Когда бью – не кричу, а если не кричу – никто не боится.
Я включаю свет, обматываю руки, проверяю бинты. Задерживаюсь на минуту, дышу. Закрываю глаза и выпускаю ярость. Подхожу к груше. Первый удар – слабый, второй – уже сильнее. Потом – поток. Ритм. Рев. Каждый удар как будто выбивает из груди крик, который я не могу произнести. Я не бью грушу, я бью свою злость, бью страх. Бью всё, что давит изнутри. Всё, что копится и никогда не уходит.

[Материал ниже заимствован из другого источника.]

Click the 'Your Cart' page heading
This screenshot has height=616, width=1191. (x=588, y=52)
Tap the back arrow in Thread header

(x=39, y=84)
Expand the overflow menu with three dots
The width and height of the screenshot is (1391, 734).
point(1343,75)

Я не участвую в боях, хотя Айдар предлагал оформить лицензию и податься в профспорт. Я выхожу на ринг только в рамках тренировки, потому что я не уверен, что смогу остановиться с посторонними людьми. Если кто-то увидит, на что я способен, – всё разрушится. Ведь всё, что я умею – это сдерживать. Делать вид. Быть почти нормальным.
В школе про меня говорят: странный. Учителя обычно не трогают, я даю им то, что им нужно – высокий средний балл и победы на олимпиадах или куда они там записывают меня без моего ведома. Одноклассники не шутят – уважают на дистанции, кроме пары недалёких, которые считают себя бессмертными. И я это принял. Это лучше, чем быть мишенью, или жалким, или тем, кого пытаются «починить».
Я бью, пока не начинает звенеть в ушах, пока руки не гудят, пока грудь не сжимается от усталости, а не от ярости. Я бью, пока не становится легче. Или хотя бы – тише, потому что единственное место, где я чувствую себя настоящим – это здесь. В зале. В одиночестве. В этой тишине.
Потому что только здесь я не опасен. Люди не знают, что сила – это клетка. Снаружи она – броня, а внутри – я.
Я просто не хочу быть тем, кого боятся, но не знаю, как быть тем, кого не боятся.
Лея
Я просыпаюсь от голосов в коридоре, бабушка говорит по телефону. Интересно, почему старики (бабушка прибьёт меня, если узнает, как я её назвала) орут в трубку, словно не доверяют электромагнитным волнам и пытаются докричаться сквозь расстояние.
Я лежу с закрытыми глазами, будто если не открою, день не наступит. Сквозь закрытую дверь доносится шорох тапочек и кашель – хриплый, будто Ба вернулась с какого-нибудь матча, где посадила голос. В моей комнате пахнет какой-то мятной мазью и старой мебелью из моего детства. Всё это не моё, но и привычно уже будет.
На ручке двери аккуратно висит школьная форма. Новая, почти не мятая. Бабушка так хлопотала весь вечер над ней, как будто это платье способно сделать меня частью чего-то общего. Я смотрю на него и знаю – не поможет.